From the listing below, extract each entry exactly as written, minus the images.
*** Opening of Dataset content ***
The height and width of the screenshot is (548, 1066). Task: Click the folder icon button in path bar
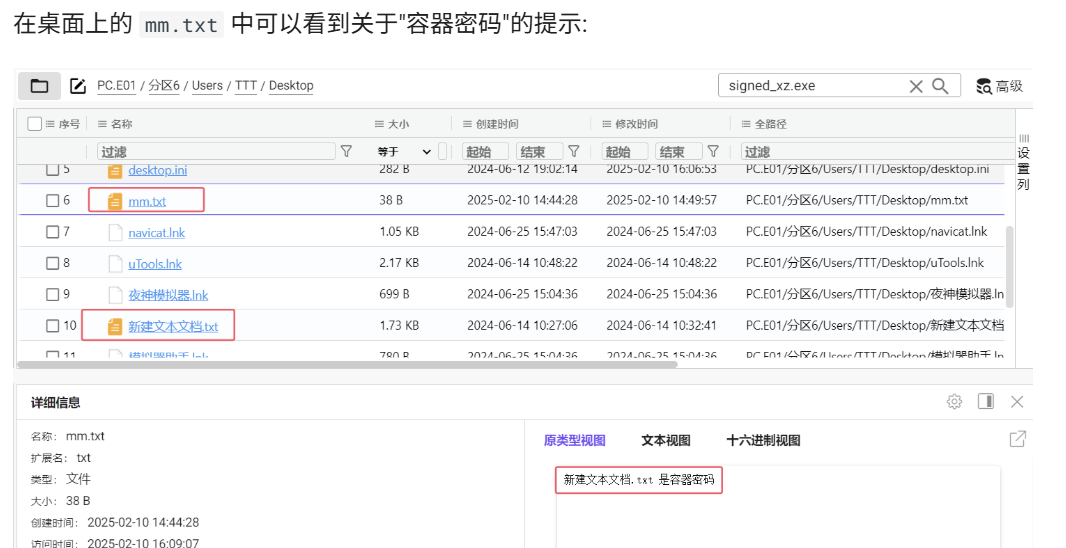[x=39, y=86]
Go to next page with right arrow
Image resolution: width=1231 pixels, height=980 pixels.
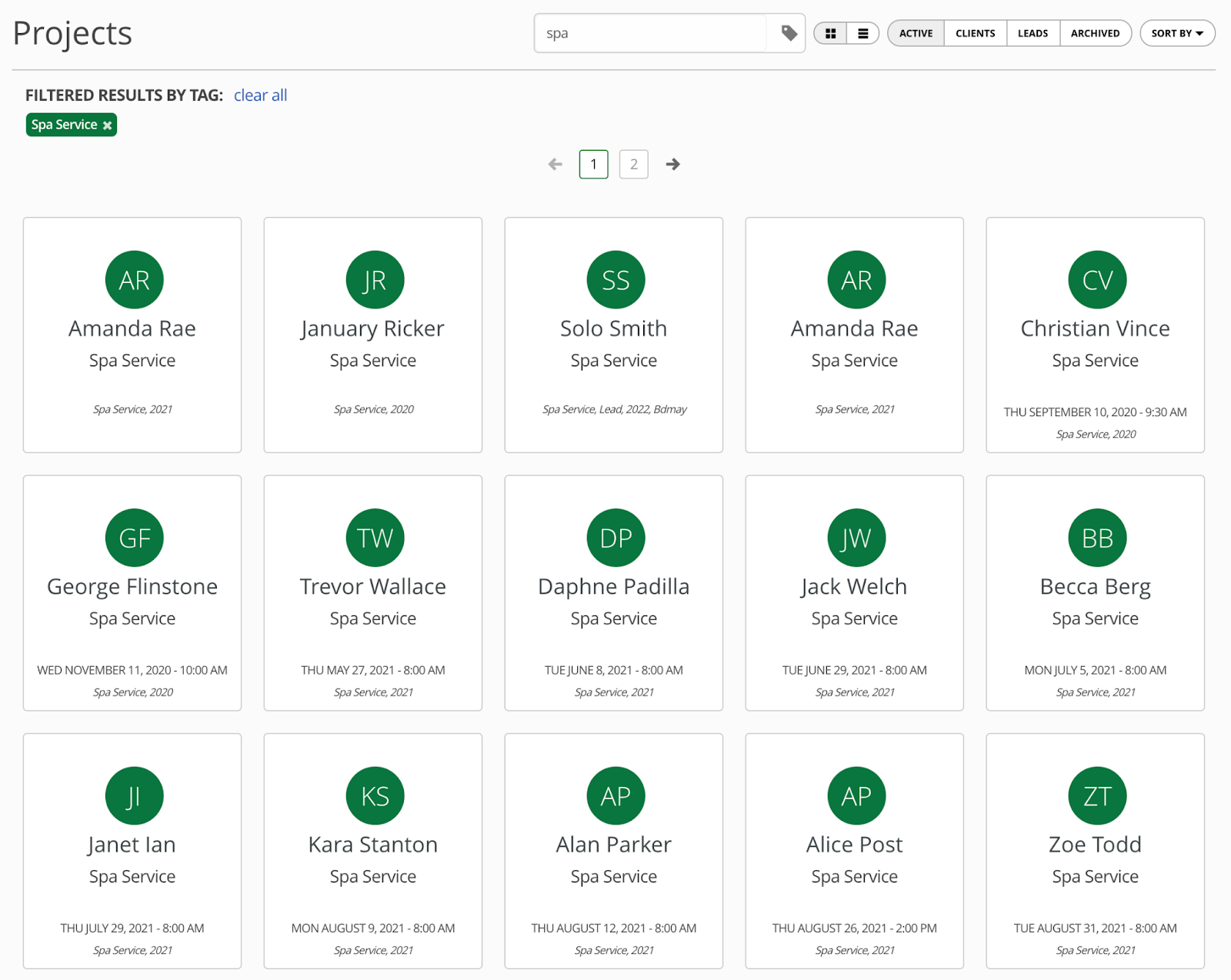tap(672, 165)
*** Close of Dataset content ***
Task output ::
The height and width of the screenshot is (548, 1066). Task: Click the folder icon button in path bar
[x=39, y=86]
Go to next page with right arrow
Image resolution: width=1231 pixels, height=980 pixels.
tap(672, 165)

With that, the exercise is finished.